Un excellent critique serait un artiste qui aurait beaucoup de science & de goût, sans préjugés & sans envie. Cela est difficile à trouver.



  1. Voyez l’article du Ciel.
  2. Voyez l’article Ame.
  3. Ce sont les Juifs des dix tribus, qui dans leur dispersion, pénétrèrent jusqu’à la Chine ; ils y sont appelés Sinous.
  4. Eh bien ! tristes ennemis de la raison & de la vérité, direz-vous encor que cet ouvrage enseigne la mortalité de l’ame ? Ce morceau a été imprimé dans toutes les éditions. De quel front osez-vous donc le calomnier ? Hélas, si vos ames conservent leur caractère pendant l’éternité, elles seront éternellement des ames bien sottes & bien injustes. Non, les auteurs de cet ouvrage raisonnable & utile ne vous disent point que l’ame meurt avec le corps ; ils vous disent seulement que vous êtes des ignorans. N’en rougissez pas ; tous les sages ont avoué leur ignorance, aucun d’eux n’a été assez impertinent pour connaître la nature de l’ame. Gassendi en résumant tout ce qu’a dit l’antiquité, vous parle ainsi. Vous savez que vous pensez, mais vous ignorez quelle espèce de substance vous êtes, vous qui pensez. Vous ressemblez à un aveugle qui sentant la chaleur du soleil, croirait avoir une idée distincte de cet astre.
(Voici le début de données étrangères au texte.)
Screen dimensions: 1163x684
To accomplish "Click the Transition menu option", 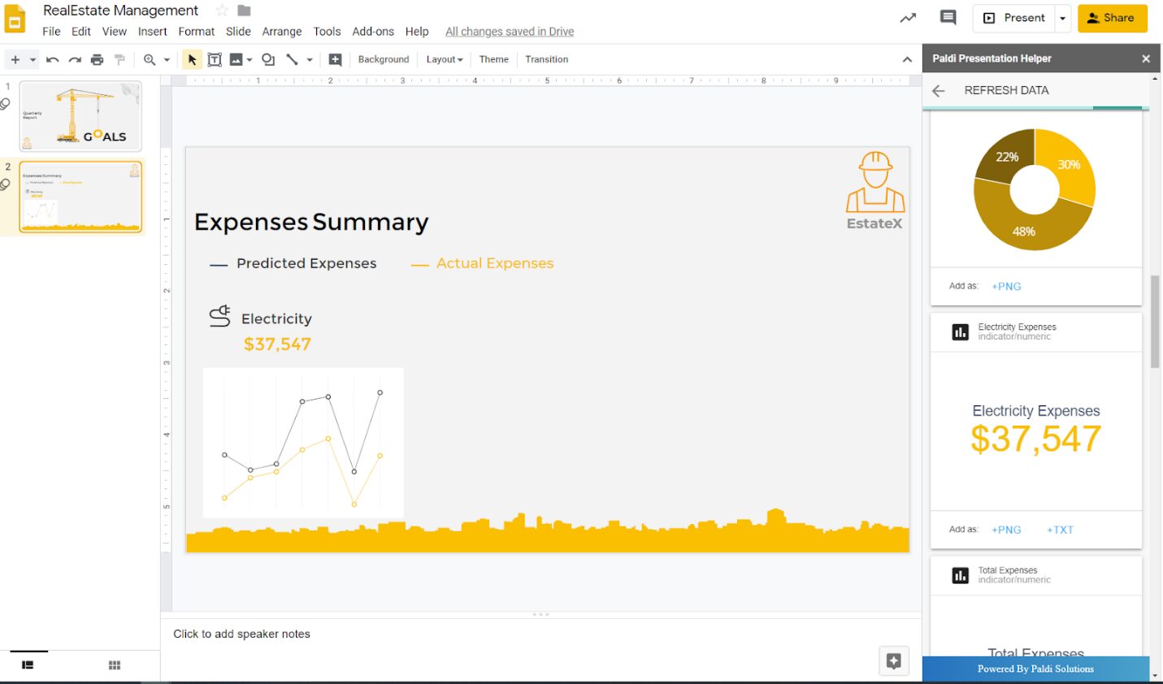I will (545, 58).
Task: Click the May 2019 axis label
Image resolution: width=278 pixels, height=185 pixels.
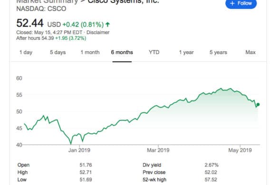Action: (x=240, y=150)
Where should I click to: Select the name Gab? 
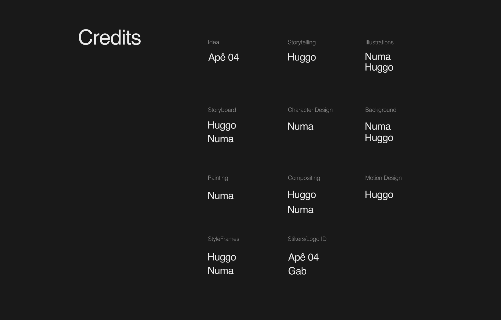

Lisez le reste de cette admirable lettre à Descartes, lisez Locke ; relisez cet ouvrage-ci attentivement, & vous verrez qu’il est impossible que nous ayons la moindre notion de la nature de l’ame, par la raison qu’il est impossible que la créature connaisse les secrets ressorts du Créateur ; vous verrez que sans connaître le principe de nos pensées, il faut tâcher de penser avec justesse, & avec justice, qu’il faut être tout ce que vous n’êtes pas, modeste, doux, bienfaisant, indulgent ; ressembler à Cu-su et à Kou, et non pas à Thomas d’Aquin ou à Scot, dont les ames étaient fort ténébreuses, ou à Calvin ou à Luther, dont les ames étaient bien dures et bien emportées. Tâchez que vos ames tiennent un peu de la nôtre ; alors vous vous moquerez prodigieusement de vous-mêmes.
  5. Stelca isant Erepi, signifie en chinois, l’abbé Castel de Saint Pierre.
  6. C’est une chose remarquable, qu’en retournant Décon & Vis-Brunk, qui sont des noms chinois, on retrouve Condé & Brunswik, tant les grands hommes sont célèbres dans toute la terre.
  7. Les Canusi sont les anciens prêtres du Japon.
  8. Pauxcospie, anagramme d’épiscopaux.
  9. On voit assez que les Breuxch sont les Hébreux, et sic de cæteris.
  10. Racine, probablement, Louis Racine, fils de l’admirable Racine.
  11. N. B. Cet Indien Recina, sur la fois des rêveurs de son pays, a cru qu’on ne pouvait faire de bonnes sausses que quand Brama par une volonté toute particulière enseignait lui-même la sausse à ses favoris, qu’il y avait un nombre infini de cuisiniers auxquels il était impossible de faire un ragoût avec la ferme volonté d’y réussir, & que Brama leur en ôtait les moyens par pure malice. On ne croit pas au Japon une pareille impertinence, & on y tient pour une vérité incontestable cette sentence Japonoise. God never acts by partial will, but by general Laws.
  12. Voyez l’article Certitude, Dictionnaire encyclopédique.
  13. Les chrétiens, par une de ces fraudes qu’on appelle pieuses, falsifièrent grossièrement un passage de Joseph. Ils supposent à ce Juif si entêté de sa religion, quatre lignes ridiculement interpolées, & au bout de ce passage ils ajoutent, Il était le Christ. Quoi ! si Joseph avait entendu parler de tant d’événements qui étonnent la nature, Joseph n’en aurait dit que la valeur de quatre lignes dans l’histoire de son pays ! Quoi ! ce Juif obstiné aurait dit, Jésus était le Christ. Eh ! si tu l’avais cru Christ, tu aurais donc été chrétien. Quelle absurdité de faire parler Joseph en chrétien ! comment se trouve-t-il encor des théologiens assez imbéciles ou assez insolents pour essayer de justifier cette imposture des premiers chrétiens reconnus pour fabricateurs d’impostures cent fois plus fortes !
  14. Arnobe liv. 5. Simbola quæ rogata sacrorum &c. Voyez aussi Clément d’Alexandrie dans son sermon protreptique, ou cohortatio ad gentes.